The wizard glanced at him.
Alexander’s fingers tightened around the coins in his pocket.
The gaze lingered for a beat. Then he turned, said something to the swordsman, and the three of them headed up the street without looking back.
Alexander kept walking.
A woman stumbled out of the tavern door, catching herself on the frame. She squinted at Alexander, hiccupped, and lurched sideways to let him pass.
He stepped around her and through the door.
The noise hit him first. Conversation layered over music layered over laughter, all of it bouncing off stone walls and low wooden beams. The common room was packed. Tables and benches filled most of the floor, occupied by people in various states of drunkenness.
A band of three occupied the far corner. A stringed instrument Alexander didn’t recognize, a drum, and something that looked like a flute made of bone. The music was lively, and small bursts of colored light drifted from the instruments with each note, floating upward like sparks from a fire before dissolving against the ceiling.
A waitress threaded between the tables, a wooden tray hovering beside her at shoulder height, guided by a glowing hand that wasn’t attached to anything.

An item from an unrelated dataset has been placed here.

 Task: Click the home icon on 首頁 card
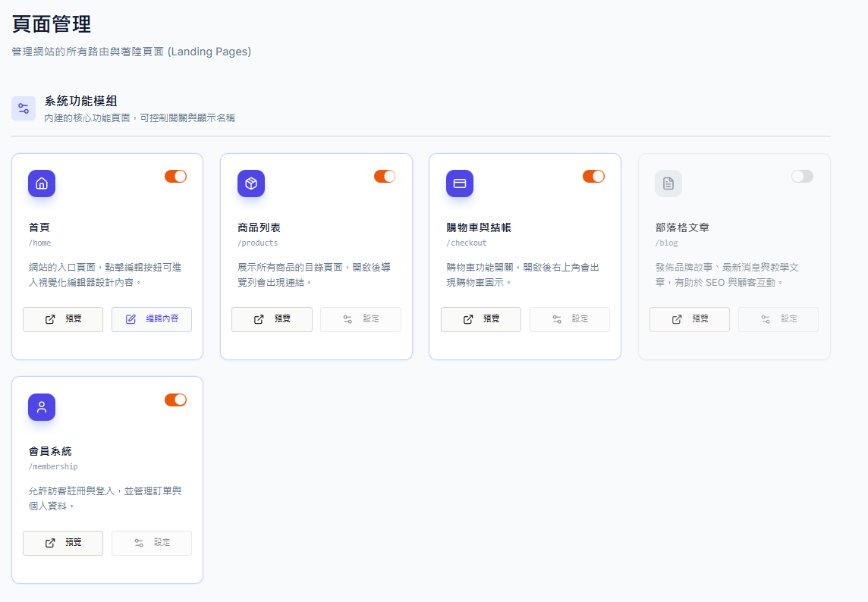coord(42,183)
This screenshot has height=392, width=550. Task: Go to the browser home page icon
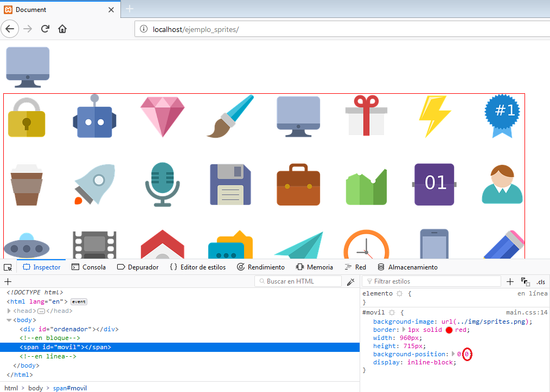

She plucked mugs off the tray and set them down without breaking stride.
At a table near the door, a man with a lizard the size of a cat draped across his shoulders was arguing loudly with two companions over a dice game. The lizard watched the dice with more interest than seemed natural.
Further back, a card game was underway. Coins changed hands. Someone slammed a fist on the table. Someone else laughed.
Alexander crossed the room and stopped at the bar. The innkeeper was a broad man with thick forearms, wiping down the counter with a rag that didn’t appear to be winning its war against the stains.
Alexander waited until the innkeeper looked up, then Droney’s muffled voice emerged from somewhere around Alexander’s midsection.
“Greetings. I am Xander. I wish to wet my thirst and get a room.”
Alexander’s eyes widened slightly. That was not what he’d expected Droney to say.
The innkeeper didn’t even blink. “Aye. A drink’ll run ye a bit, and the room’ll cost ye seven fer the night.”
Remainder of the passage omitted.